There are also some problems I hope to address in the near
future: Fathom doesn’t see code that executes at compile time, such as code in
BEGIN
blocks or use
statements, and sometimes it counts
implicit tokens, such as $_
in a
foreach
statement. These
limitations probably won’t make much statistical difference in a
medium-to-large program, but they could give wildly strange grades to
one-liners and other short hacks.
Fathom also opens the door to a whole suite of companion tools:
a program that checks variable names against a site-wide naming
policy; a tool, much like C’s indent
, to normalize the indentation of
Perl code; and likely several more tools, based on
experience and feedback. Some of these are already being developed by
others.
Perl’s extraordinary architecture makes it possible to produce very powerful companion tools without having to re-invent the wheel. Fathom was developed with a relatively small amount of original code—it simply hooks into the pre-existing Perl internal data structures to do its job. Similarly, the Perl debugger uses built-in features of Perl, plus a minimal amount of black magic, to provide a full-featured debugging environment for your Perl programs.
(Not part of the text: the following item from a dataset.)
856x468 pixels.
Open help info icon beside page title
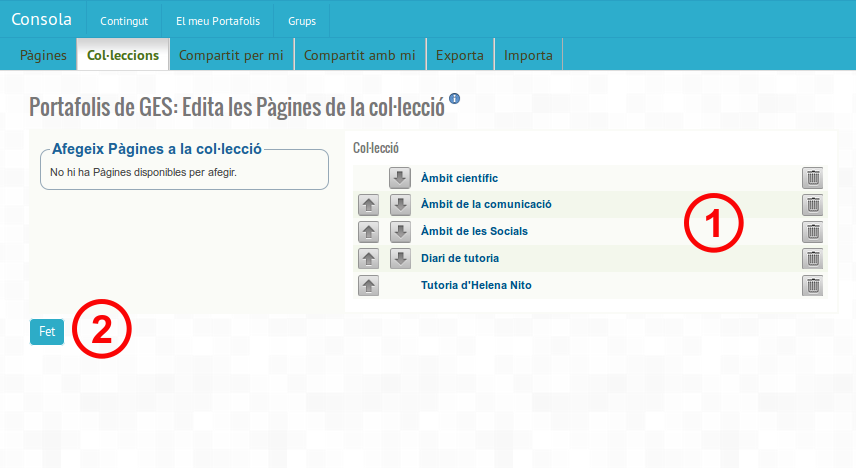point(455,99)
In most other languages, writing a tool like Fathom would force
you to start from scratch, since some of the best tools for other
languages (e.g., gdb, indent
, and
cxref
for C) are based on code that
is completely independent from the compilers or interpreters that they
complement. In the case of languages that are still undergoing
refinement (such as C++), maintenance of these tools can be a
nightmare. However, Fathom will continue to work even if
Perl’s syntax changes, because it’s hooked into the Perl
compiler itself!
I hope that you’re so intrigued by Fathom that you’ll want to refine it, rewrite it, or develop new tools in a similar vein. Try this at home, kids!